Miskatonic University Press

How I recovered a lost partition

unix

Last week I was setting up a bunch of drives for a new backup system (which I'll post about soon) and while partitioning and formatting I accidentally removed the single partition from my main laptop. That was not good. I knew it would keep on working as long as it stayed on, but when it rebooted, I'd be in trouble. I had backups, and if it came to the worst, I could reinstall Ubuntu and copy my files back, but that would take an evening, after all the various programs and packages I use had downloaded and installed.

With a bit of luck, though, it only took about twenty minutes.

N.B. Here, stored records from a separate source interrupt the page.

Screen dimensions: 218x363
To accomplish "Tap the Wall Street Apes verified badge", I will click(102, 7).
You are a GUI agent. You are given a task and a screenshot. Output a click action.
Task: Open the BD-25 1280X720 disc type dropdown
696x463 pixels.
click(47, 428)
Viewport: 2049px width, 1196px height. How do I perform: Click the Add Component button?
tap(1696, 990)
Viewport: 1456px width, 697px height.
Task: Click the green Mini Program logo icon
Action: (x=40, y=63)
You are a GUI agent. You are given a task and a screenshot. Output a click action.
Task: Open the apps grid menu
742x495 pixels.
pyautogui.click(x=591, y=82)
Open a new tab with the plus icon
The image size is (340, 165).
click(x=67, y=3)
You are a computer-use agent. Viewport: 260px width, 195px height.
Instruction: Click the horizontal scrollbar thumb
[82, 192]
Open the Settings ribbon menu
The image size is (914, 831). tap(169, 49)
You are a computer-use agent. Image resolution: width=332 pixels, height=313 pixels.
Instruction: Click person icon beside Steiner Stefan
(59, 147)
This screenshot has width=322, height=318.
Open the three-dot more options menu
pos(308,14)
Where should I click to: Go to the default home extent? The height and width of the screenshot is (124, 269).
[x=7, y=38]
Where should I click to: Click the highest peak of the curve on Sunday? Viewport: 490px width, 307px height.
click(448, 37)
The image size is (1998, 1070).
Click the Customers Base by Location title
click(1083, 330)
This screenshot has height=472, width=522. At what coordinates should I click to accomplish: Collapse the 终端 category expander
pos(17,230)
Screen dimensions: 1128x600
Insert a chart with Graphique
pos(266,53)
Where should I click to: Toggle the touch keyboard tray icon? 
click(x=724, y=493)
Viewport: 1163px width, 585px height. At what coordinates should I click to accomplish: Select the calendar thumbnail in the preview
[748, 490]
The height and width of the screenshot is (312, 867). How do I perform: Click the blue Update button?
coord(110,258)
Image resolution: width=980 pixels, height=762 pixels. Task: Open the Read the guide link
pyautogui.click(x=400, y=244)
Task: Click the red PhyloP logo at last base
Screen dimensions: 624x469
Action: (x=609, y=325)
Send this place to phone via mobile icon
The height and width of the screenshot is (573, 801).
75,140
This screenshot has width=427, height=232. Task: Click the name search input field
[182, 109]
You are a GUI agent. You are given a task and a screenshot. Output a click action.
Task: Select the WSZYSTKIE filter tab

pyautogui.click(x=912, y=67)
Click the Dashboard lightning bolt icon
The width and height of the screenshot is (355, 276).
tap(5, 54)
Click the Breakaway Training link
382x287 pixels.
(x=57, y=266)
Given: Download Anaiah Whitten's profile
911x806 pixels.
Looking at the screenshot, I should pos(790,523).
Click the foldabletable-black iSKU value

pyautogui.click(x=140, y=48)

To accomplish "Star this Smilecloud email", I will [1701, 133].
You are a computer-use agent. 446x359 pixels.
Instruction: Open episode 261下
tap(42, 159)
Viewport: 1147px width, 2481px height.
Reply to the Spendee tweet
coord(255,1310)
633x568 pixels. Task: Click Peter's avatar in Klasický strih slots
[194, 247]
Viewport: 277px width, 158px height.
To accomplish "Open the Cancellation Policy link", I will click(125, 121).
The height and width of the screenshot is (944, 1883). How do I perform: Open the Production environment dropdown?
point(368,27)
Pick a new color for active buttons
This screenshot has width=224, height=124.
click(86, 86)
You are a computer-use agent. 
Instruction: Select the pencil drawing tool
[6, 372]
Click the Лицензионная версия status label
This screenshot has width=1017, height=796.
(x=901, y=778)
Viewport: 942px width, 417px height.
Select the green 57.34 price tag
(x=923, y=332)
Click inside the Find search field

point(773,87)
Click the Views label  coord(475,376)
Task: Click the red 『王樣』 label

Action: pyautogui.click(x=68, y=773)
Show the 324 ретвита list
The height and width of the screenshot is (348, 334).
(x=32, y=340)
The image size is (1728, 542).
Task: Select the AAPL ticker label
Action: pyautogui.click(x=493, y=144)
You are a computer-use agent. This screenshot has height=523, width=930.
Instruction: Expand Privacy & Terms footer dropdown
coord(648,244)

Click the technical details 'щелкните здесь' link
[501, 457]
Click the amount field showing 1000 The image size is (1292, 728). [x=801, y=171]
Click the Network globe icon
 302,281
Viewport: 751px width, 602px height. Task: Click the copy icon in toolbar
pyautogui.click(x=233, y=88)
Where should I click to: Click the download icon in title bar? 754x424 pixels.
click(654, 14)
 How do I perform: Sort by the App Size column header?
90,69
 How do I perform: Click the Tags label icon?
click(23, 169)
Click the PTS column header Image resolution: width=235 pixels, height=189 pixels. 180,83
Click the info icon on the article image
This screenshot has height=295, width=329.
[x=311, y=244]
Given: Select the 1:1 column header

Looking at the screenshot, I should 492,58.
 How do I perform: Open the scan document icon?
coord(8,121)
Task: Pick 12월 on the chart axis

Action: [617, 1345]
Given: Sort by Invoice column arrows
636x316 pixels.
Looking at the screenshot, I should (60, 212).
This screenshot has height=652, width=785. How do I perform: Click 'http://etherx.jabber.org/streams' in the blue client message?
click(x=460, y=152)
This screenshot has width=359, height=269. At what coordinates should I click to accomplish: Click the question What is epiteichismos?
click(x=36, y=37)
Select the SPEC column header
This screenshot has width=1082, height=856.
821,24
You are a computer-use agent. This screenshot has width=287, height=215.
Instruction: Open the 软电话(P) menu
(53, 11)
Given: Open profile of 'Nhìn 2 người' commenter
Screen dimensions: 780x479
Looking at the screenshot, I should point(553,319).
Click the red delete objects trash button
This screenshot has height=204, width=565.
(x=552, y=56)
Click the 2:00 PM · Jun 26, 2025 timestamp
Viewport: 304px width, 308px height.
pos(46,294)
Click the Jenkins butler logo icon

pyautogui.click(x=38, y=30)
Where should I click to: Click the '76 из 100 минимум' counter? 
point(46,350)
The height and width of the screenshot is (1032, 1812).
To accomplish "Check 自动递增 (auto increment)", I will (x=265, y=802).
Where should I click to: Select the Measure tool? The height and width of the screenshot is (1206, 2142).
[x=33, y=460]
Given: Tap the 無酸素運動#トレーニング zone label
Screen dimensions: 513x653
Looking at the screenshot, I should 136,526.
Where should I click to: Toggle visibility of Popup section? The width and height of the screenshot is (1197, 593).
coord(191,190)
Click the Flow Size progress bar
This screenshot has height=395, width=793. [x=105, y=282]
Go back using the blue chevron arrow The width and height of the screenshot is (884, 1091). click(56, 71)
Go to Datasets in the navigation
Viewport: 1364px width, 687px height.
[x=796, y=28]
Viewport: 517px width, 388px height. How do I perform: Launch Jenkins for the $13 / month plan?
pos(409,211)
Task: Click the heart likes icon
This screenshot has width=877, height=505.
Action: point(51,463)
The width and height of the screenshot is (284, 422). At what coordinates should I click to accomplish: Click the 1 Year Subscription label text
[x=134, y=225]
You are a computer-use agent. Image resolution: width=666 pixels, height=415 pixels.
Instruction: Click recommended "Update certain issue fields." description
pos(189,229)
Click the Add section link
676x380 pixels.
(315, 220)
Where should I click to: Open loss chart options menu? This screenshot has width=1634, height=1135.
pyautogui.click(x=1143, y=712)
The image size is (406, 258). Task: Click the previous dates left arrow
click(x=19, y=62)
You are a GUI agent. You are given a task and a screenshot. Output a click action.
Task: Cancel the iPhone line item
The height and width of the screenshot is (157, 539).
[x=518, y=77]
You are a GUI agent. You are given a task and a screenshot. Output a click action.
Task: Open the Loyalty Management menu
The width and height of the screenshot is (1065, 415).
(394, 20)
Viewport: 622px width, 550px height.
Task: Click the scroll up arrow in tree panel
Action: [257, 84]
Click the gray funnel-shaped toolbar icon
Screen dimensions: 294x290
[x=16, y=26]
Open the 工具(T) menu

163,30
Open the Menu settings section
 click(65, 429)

  1. I booted up into Ubuntu on a USB stick.
  2. I installed TestDisk and used this step-by-step guide to recover my lost partition.
  3. I rebooted. The partition was there, but the computer didn't know how to boot.
  4. So I reinstalled GRUB. I can't find the actual page I used with the commands, but my drive was /dev/sda, the partition I'd recovered was /dev/sda1, and I did this:
    • sudo mount /mnt /dev/sda1
    • sudo grub-install --mount-directory /mnt /dev/sda (note /dev/sda here, even though I mounted /dev/sda1)
    • sudo umount /mnt
  5. I rebooted, and it came up fine, but with a warning about a missing disk. I'd lost my swap space.
  6. I used gparted to allocate swap space out of some empty disk space that probably was swap space before but got lost along the way. I had to edit /etc/fstab to say that /dev/sda2 was swap space now.
  7. Rebooted and all was well.

Phew! TestDisk is extremely helpful.